How do I decide on a business structure?
There are many options for setting up your business, from sole proprietorship to corporate structures.
It is important to decide early on how to structure your business. State and Federal tax requirements depend on what structure you choose. Here is a brief overview on the most common business structures.

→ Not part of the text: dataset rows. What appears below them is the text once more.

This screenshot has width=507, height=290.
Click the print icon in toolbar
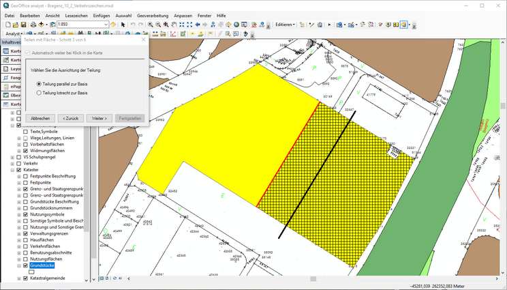click(x=33, y=25)
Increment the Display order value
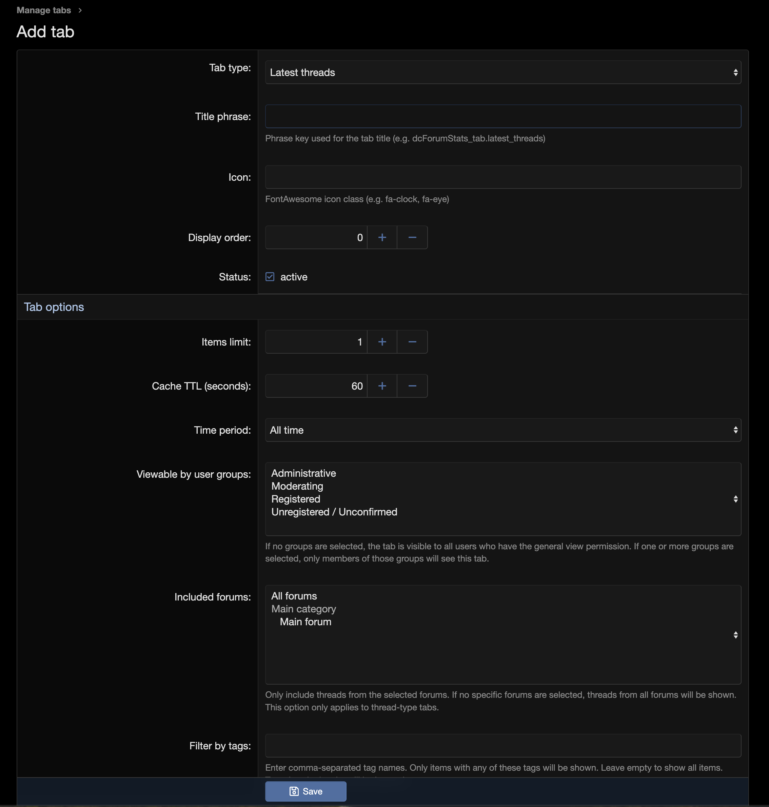 tap(382, 237)
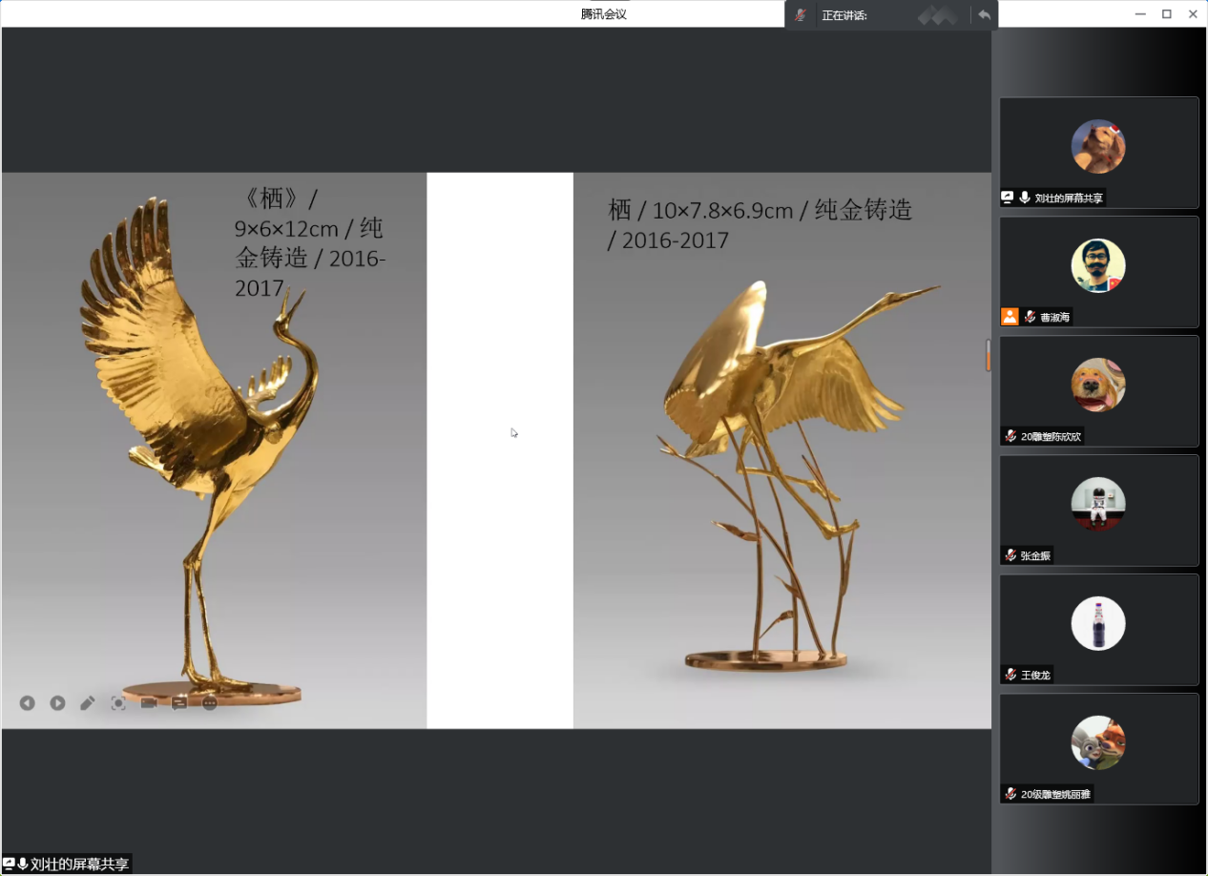1208x876 pixels.
Task: Maximize the 腾讯会议 window
Action: 1166,13
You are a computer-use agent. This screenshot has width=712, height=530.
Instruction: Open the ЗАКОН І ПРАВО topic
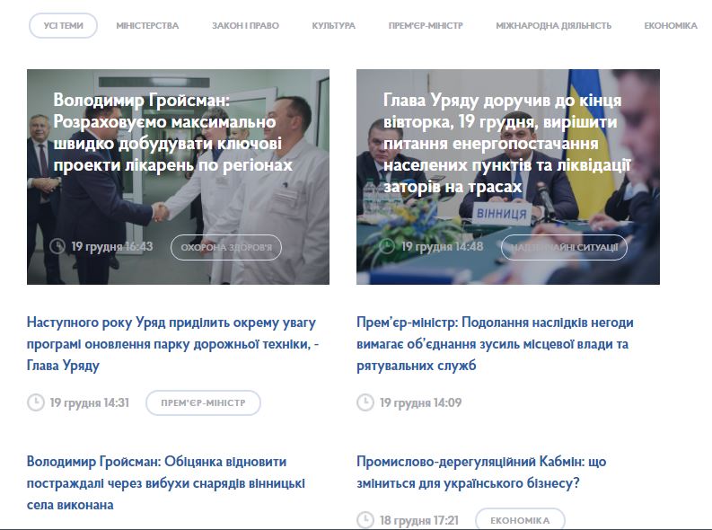(x=245, y=26)
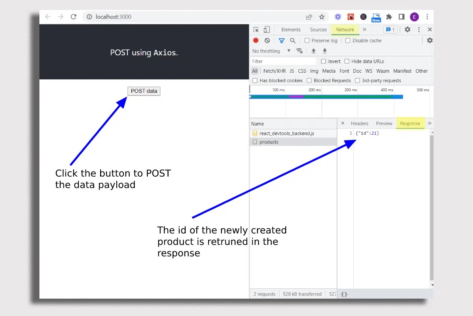The width and height of the screenshot is (473, 316).
Task: Select the inspect element icon
Action: tap(255, 29)
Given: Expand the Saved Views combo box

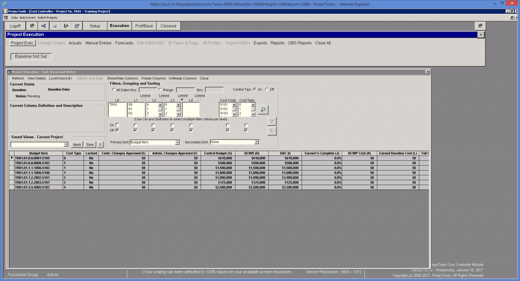Looking at the screenshot, I should 66,144.
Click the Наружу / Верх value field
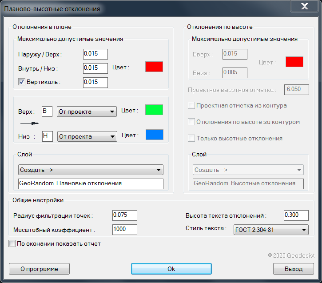Viewport: 322px width, 283px height. tap(95, 54)
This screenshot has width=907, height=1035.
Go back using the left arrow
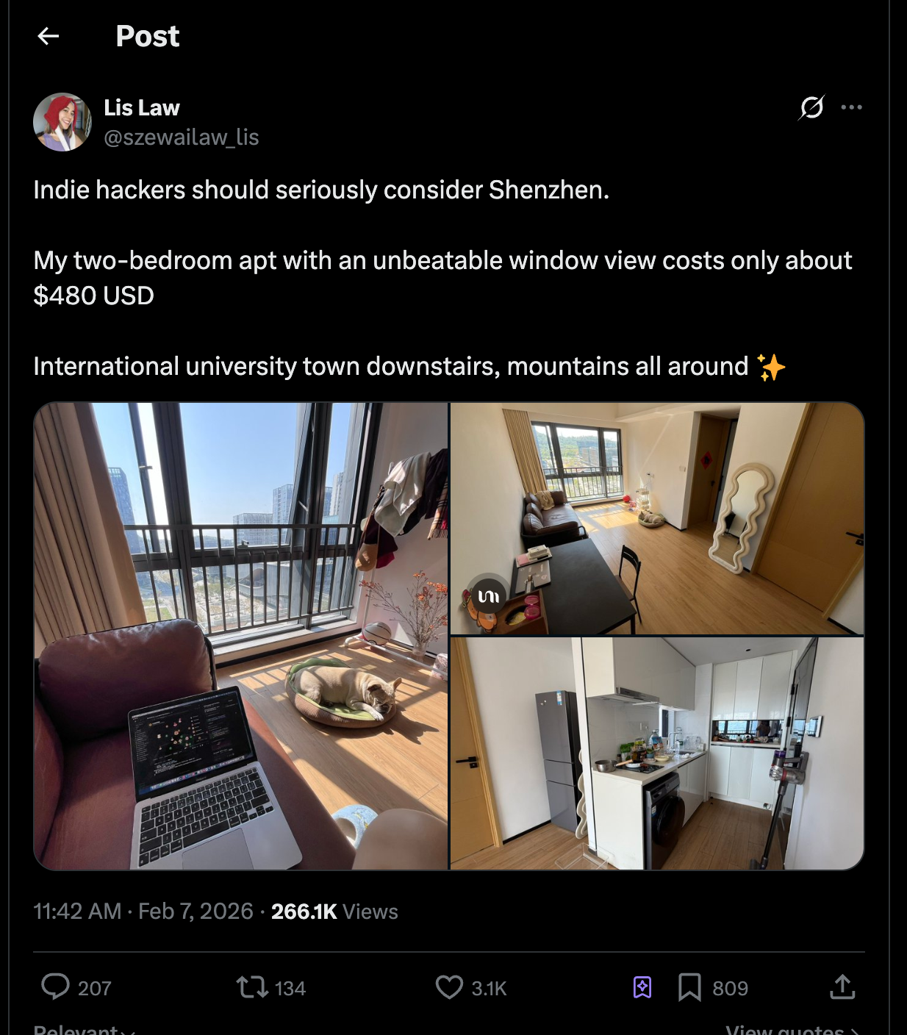coord(49,36)
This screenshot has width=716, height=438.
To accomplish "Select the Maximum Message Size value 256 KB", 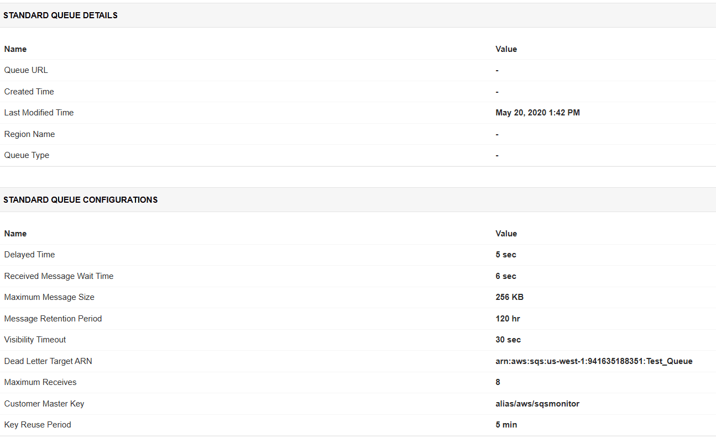I will 509,297.
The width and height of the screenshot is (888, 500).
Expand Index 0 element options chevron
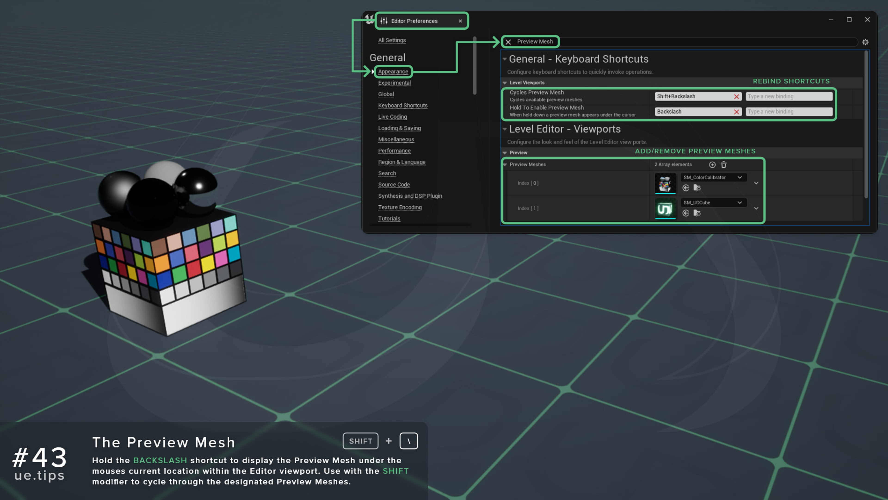click(x=756, y=183)
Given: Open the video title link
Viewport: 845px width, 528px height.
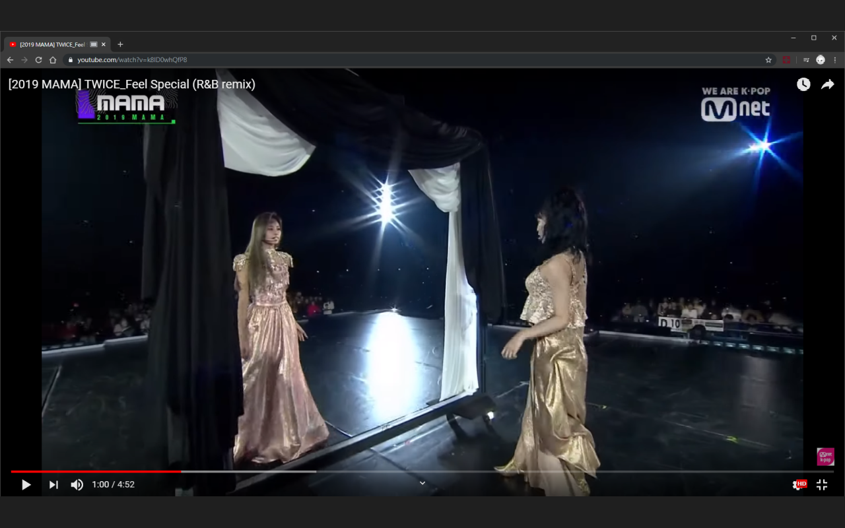Looking at the screenshot, I should point(132,84).
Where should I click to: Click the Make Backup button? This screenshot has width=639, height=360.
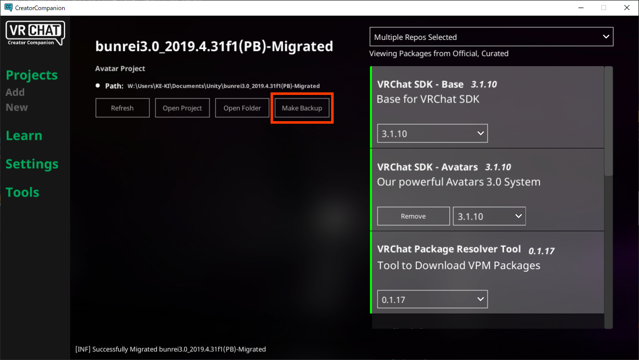click(x=302, y=108)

For specific assistance or questions, we recommend that you speak to an attorney or tax accountant.
Business structure |
Ownership |
Liability |
Taxes |
Sole Proprietorship |
One person |
Unlimited personal liability |
Self-employment tax
Personal tax
|
Partnerships |
Two or more people |
Unlimited personal liability unless structured as a limited partnership |
Self-employment tax (except for limited partners)
Personal tax
|
Limited liability company (LLC) |
One or more person |
Owners are not personally liable |
Self-employment tax
Personal tax or corporate tax
|
Corporation - C corp |
One or more people |
Owners are not personally liable |
Corporate tax |
Corporation - S corp |
One or more people, but no more than 100, and all must be U.S. citizens |
Owners are not personally liable |
Personal tax |
Corporation - benefit corporation |
One or more people |
Owners are not personally liable |
Corporate tax |
Corporation - Nonprofit |
One or more people |
Owners are not personally liable |
Tax-exempt, but corporate profits can't be distributed |
Source: US Small Business Administration (SBA) (www.sba.gov)
Personal liability refers to the situation where a business faces legal actions or debt obligations, and as a result, creditors can pursue the personal assets and property of the business owners or members. This means that the individuals involved in the business may be held personally responsible for the debts and obligations incurred by the business.